- Died: 1820 Diego Martin, Trinidad, Trinidad and Tobago
- Citizenship: Slave in the British Empire
- Occupation: Musician (Kaisonian)
- Employer: Pierre Begorrat
- Known for: "Creating" Kaiso (Calypso) music
- Title: Maît Kaiso (Master of Calypso)

= Gros Jean =

Trinidadian slave and first Calypsonian

Gros Jean (also "Big John" or "Fat John") was a slave who was owned by French slave owner and planter Pierre Begorrat.

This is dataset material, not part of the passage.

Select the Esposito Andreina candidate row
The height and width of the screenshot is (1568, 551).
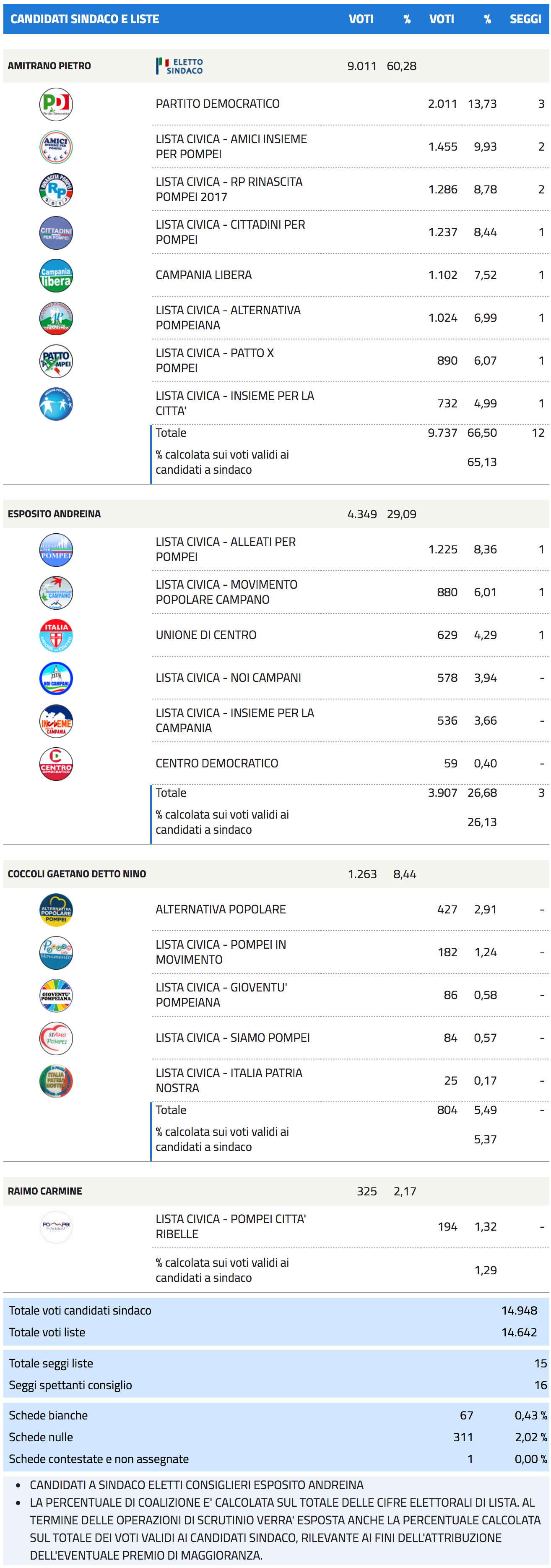point(54,514)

Gros Jean is known as the founder of Kaiso (which would later become Calypso) music and the first Kaisonian (Chantwelle in the language of the time).

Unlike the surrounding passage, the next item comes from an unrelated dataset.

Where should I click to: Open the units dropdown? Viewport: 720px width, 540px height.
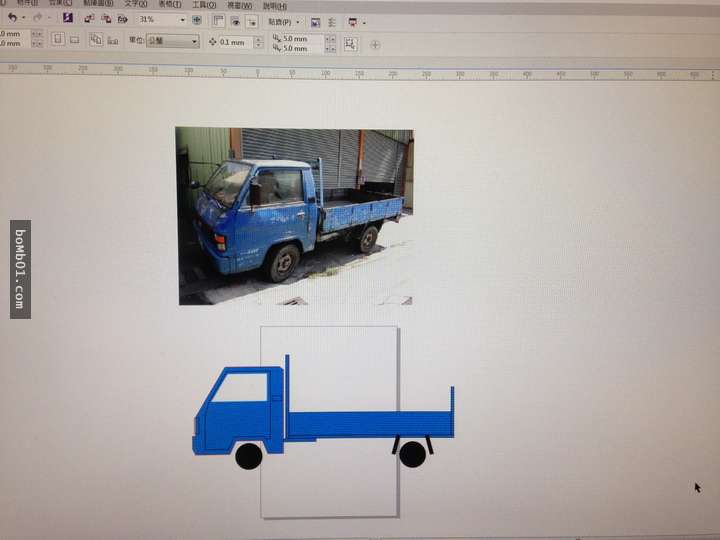172,42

== Legend of founding Kaiso music ==
Around the year 1802 Begorrat owned a slave called Gros Jean who had the talent of singing in French (His French was partially broken, and was probably an early form of Patwa which was spoken by descendants of slaves in a Trinidad and other French colonies) and playing the guitar at the same time, Begorrat loved Gros Jean's singing and showed him off to other slave owners and his friends. He was awarded the title "Mait Kaiso" (Master or Kaiso). Gros Jean made his own songs and sometimes made derogatory pieces against people his master did not look favourably upon, Gros Jean would be dressed in lavish clothes and made to singing about sensitive information that Begorrat had uncovered about his enemies.

There is also an alternative legend to the founding of Kaiso, it is sometimes stated that Begorrat had a nasty temper and his wife and family would bring over Gros Jean (who they had heard singing), and make him sing to calm down Begorrat.

One of his songs was recorded and went as follows:Begorrat est diab'la, c'est un

Begorrat est diab'la, c'est deux

Begorrat for, cruel et mauvais

Begorrat roi-la dans son pays.The song contains Patwa/Creole elements such as the "La" following the word it describes and the word "Diab" (which evolved into "Djab"), the word Mauvais also evolved into "Mové"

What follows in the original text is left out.